» Excerpt provided

*** Block opens ***

Products Liability

If you have been injured because of a defective product, you need to contact Donald W. Fohrman & Associates, Ltd., to ensure that you recover fair compensation for your injuries from the products manufacturer. Even though products liability cases are extremely complex, expensive to prosecute and vigorously defended by manufacturers, our qualified Personal Injury attorneys have consistently recovered substantial damages for our clients injured by defective products.

Product liability claims are based on three (3) theories of law:

1. Negligence – A negligence theory requires the plaintiff to prove four (4) elements:

  1. It must be shown that the defendant owed a duty to the consumer. Manufacturers, in fact, owe a duty to the users of its products and bystanders likely to be injured.
  2. The manufacturer also has a duty in making its products, to guard against injuries likely to result from reasonable, foreseeable misuse of the product.
  3. The plaintiff must also show that the manufacturer breached its duty.
  4. The plaintiff must prove that they were injured and that the manufacturer’s breach caused the injury.

2. Strict Liability – Strict liability holds that the manufacturer of a product is responsible to anyone injured by the use of an unreasonable and dangerous product. Illinois law requires that to prove strict liability, a person must show that:

  • the product was defective and unreasonably dangerous;
  • the product was defective when it left the manufacturer;
  • the defect caused the injury to the person bringing the claim.

*** Block closes ***

» What you have to do
Carry the products liability text forward, starting right after its final line.

» Information shown
*** Block opens ***

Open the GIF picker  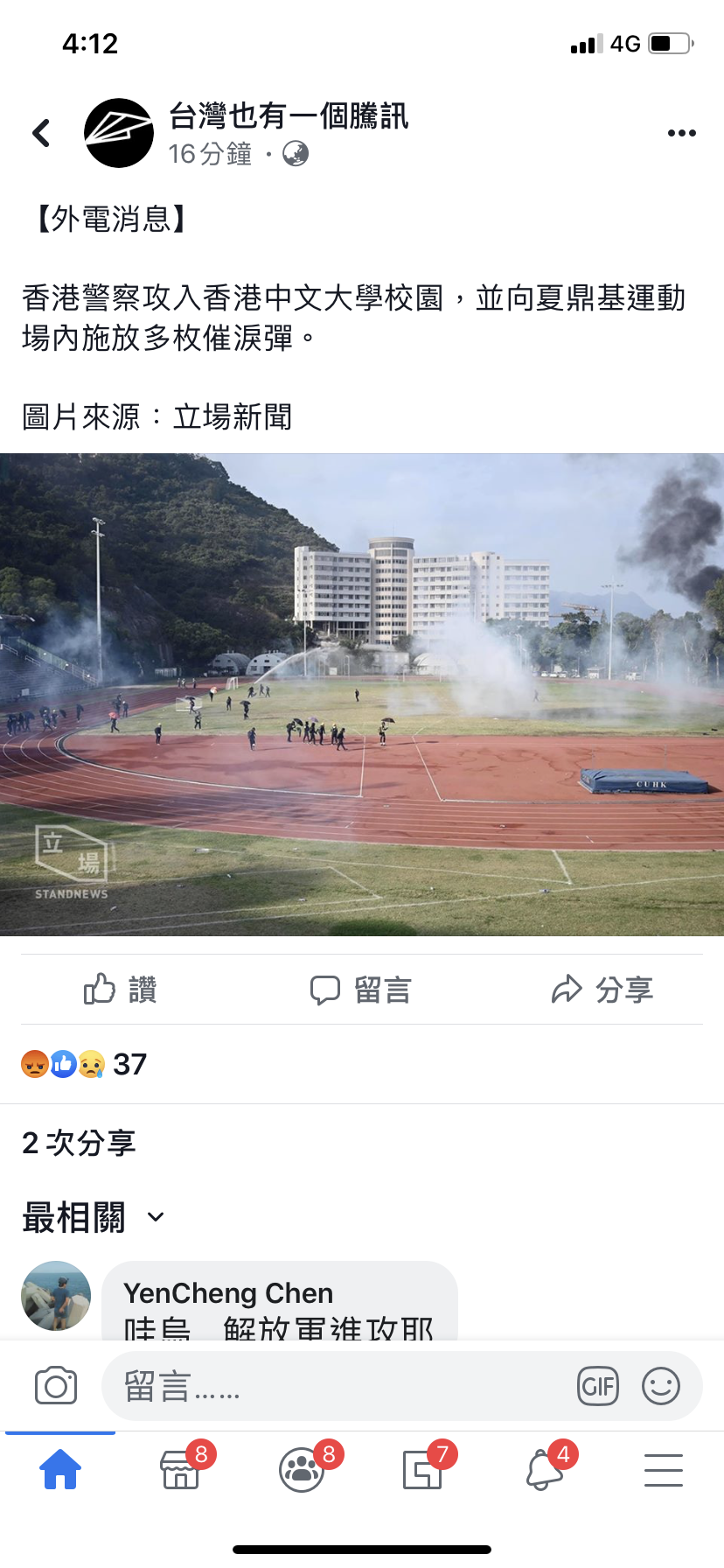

*** Block closes ***
*** Block opens ***

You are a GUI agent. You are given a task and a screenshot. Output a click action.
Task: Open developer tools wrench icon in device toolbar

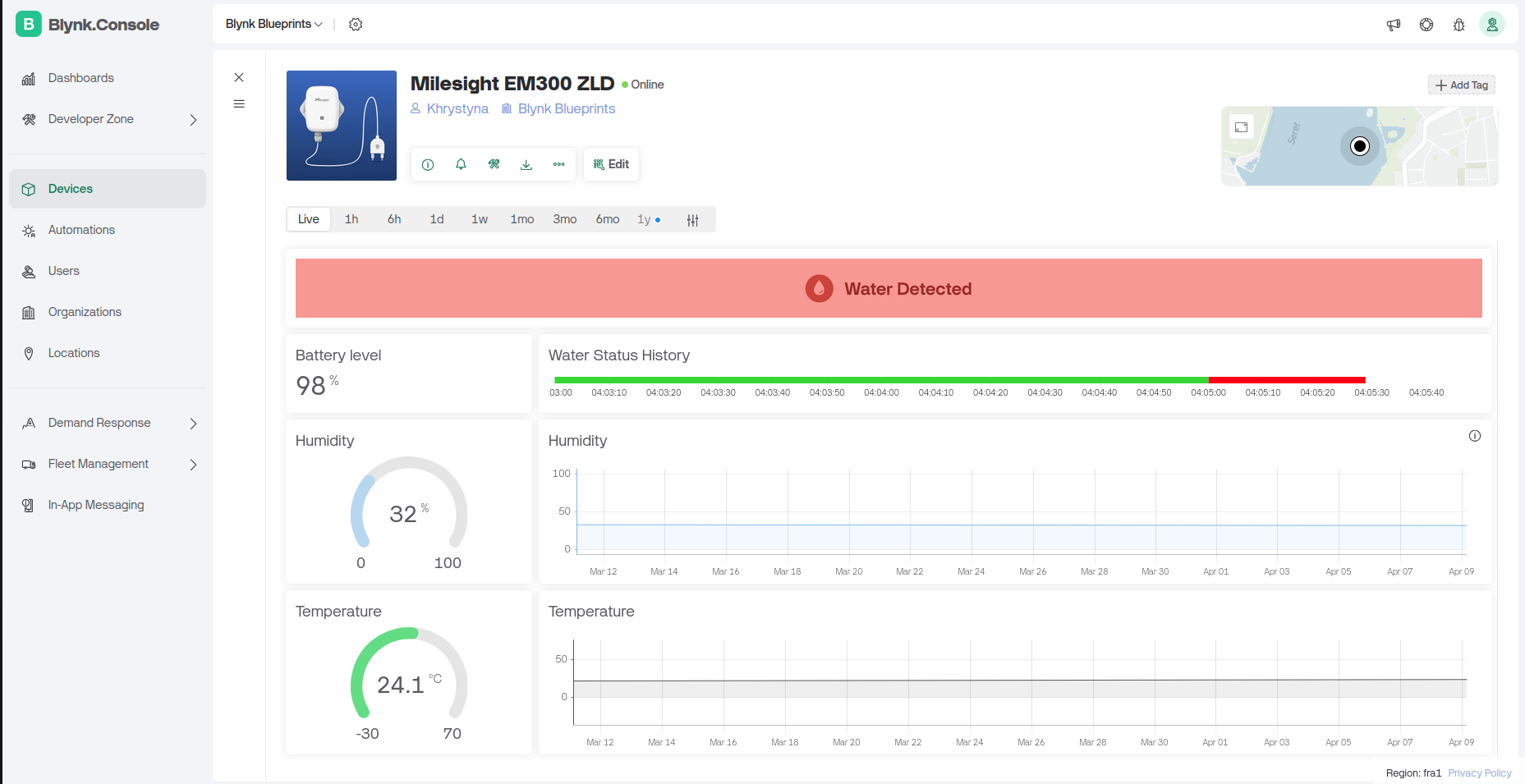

*** Block closes ***
*** Block opens ***

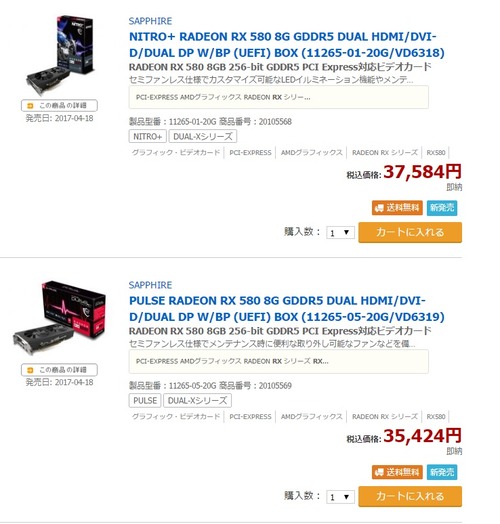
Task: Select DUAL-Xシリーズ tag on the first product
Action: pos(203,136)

*** Block closes ***

» Answer area
“Strict Liability” does not mean “absolute liability.” An injured person cannot simply assert strict liability and automatically recover monetary damages for their injury. Instead, the injured consumer in asserting strict liability, must still prove their right to compensation.

3. Breach of Warranty – Every product comes with an implied warranty that is safe for its intended user. A defective product which causes injury is not safe for its intended user and thus constitutes a breach of warranty. Also, a seller or manufacturer cannot simply disclaim such a warranty and will be held responsible if its product is deemed defective. Typical examples of product liability cases include:

  • poorly designed automobiles, trucks, motorcycles, and recreational vehicles;
  • unsafe power tools and appliances;
  • hazardous children’s toys, clothing or other accessories such as car seats and cribs;
  • pharmaceuticals or other health care products that cause dangerous side-effects.

Not only is the manufacturer liable for design defects which cause injury, the merchant or distributor who sold the defective product can also be held liable in certain cases.